Bref cet ouvrage de Patrick Caujolle, jamais ennuyeux car écrit simplement, sans fioritures ni inclination partisane, avec pour seul but d'établir la vérité et d'informer les jeunes générations, ou remémorer aux plus anciens des affaires sensibles, offre un prolongement que n'ont pas toujours eu la possibilité d'étayer les journaux des différentes époques pendant lesquelles elle se sont déroulées. C'est l'impartialité qui prime, même si pour certains, cela va à l'encontre de leurs opinions.
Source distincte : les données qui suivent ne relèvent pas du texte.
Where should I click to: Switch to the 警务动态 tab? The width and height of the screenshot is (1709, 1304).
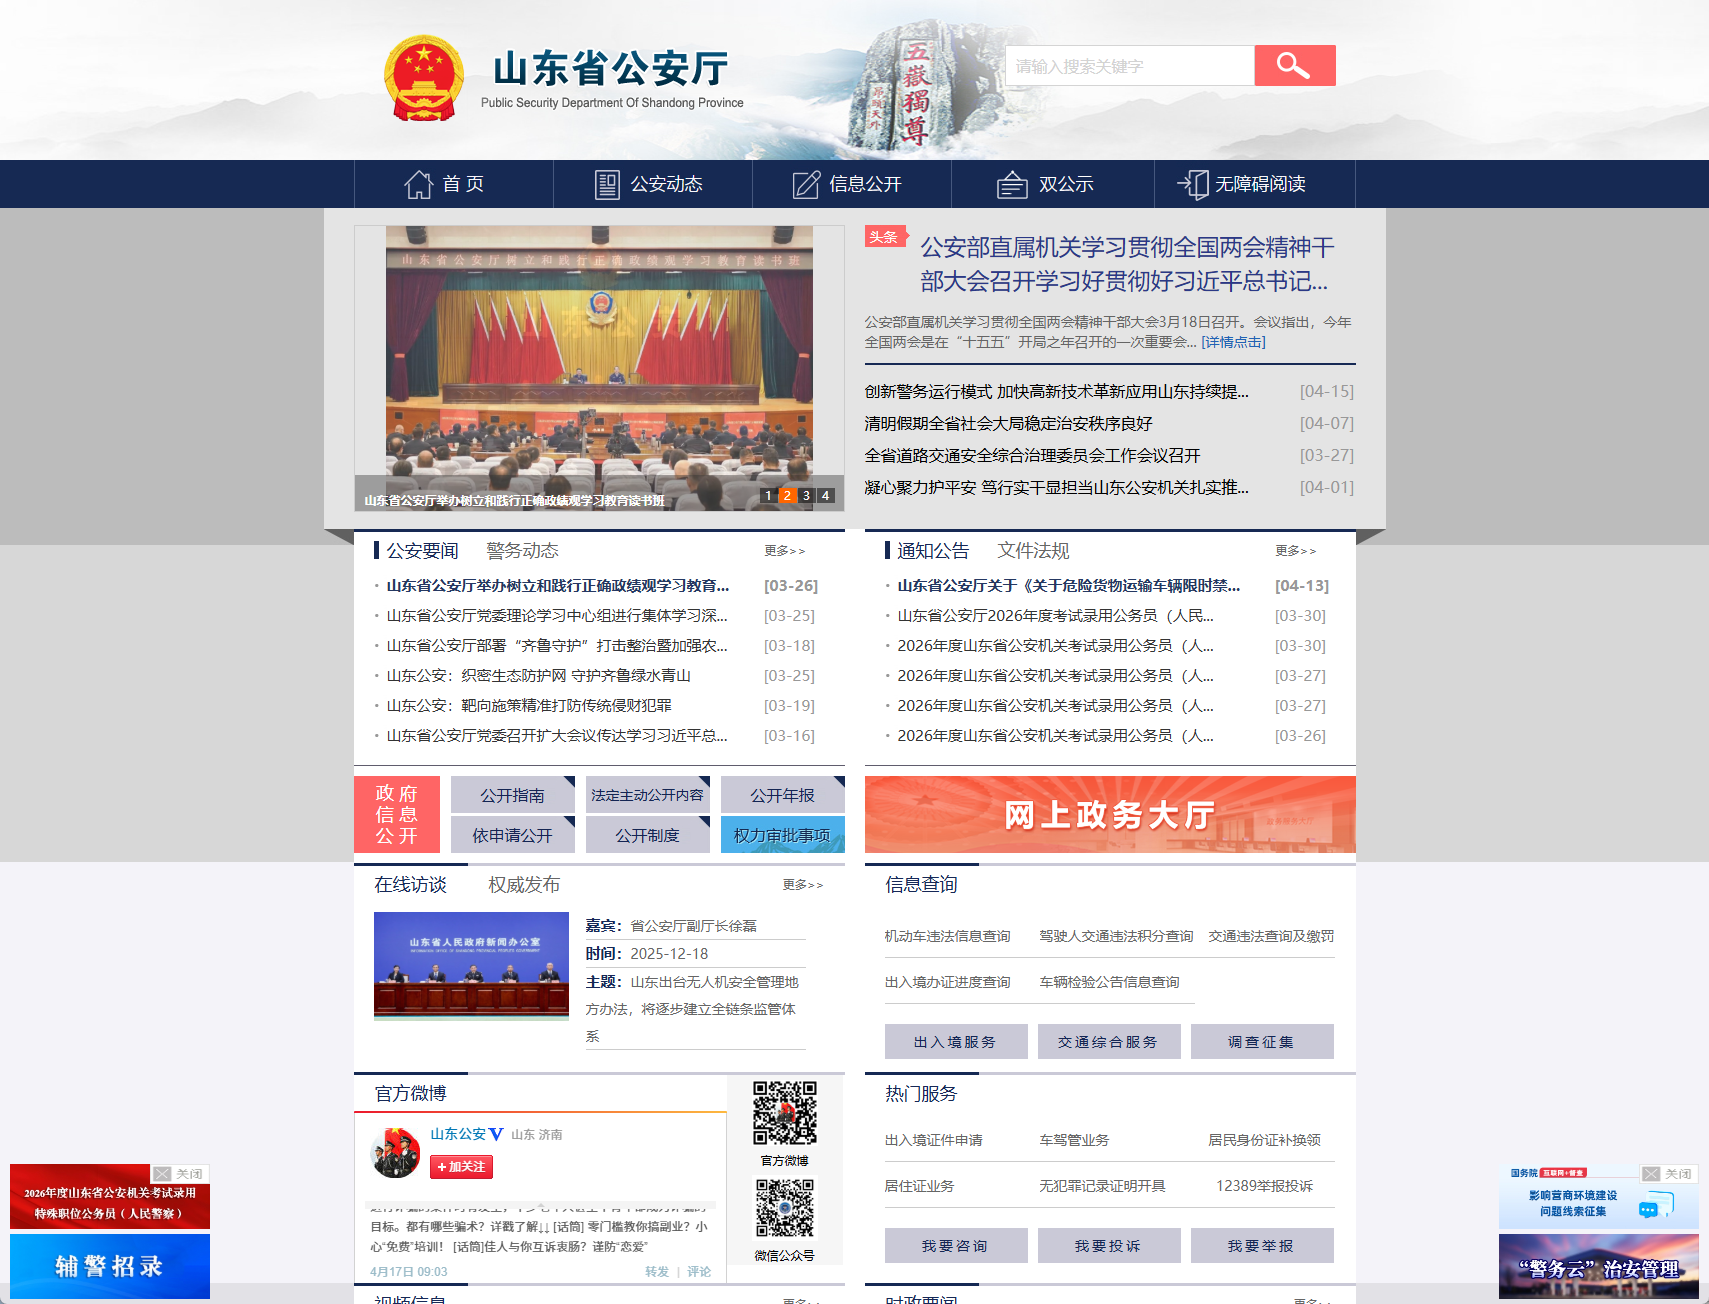521,550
Juste pour vous appâter quelques titres de chapitres qui montrent la diversité des affaires traitées, résolues ou non :
Darlan, l'homme à abattre; Traquenard dans le tortillard pour le préfet Barrême; Le député, la belle-fille et la cheminée; Pour la peau de Philippe Henriot; La mort de Yann d'Arc (Yann Piat); Georges Mandel, un ministre à éliminer, Les Cagoulards contre Fantomarx; L'assassinat du préfet Erignac...
Chaque chapitre est précédé d'une photographie mettant en scène le personnage relatif à l'article ou un lieu significatif.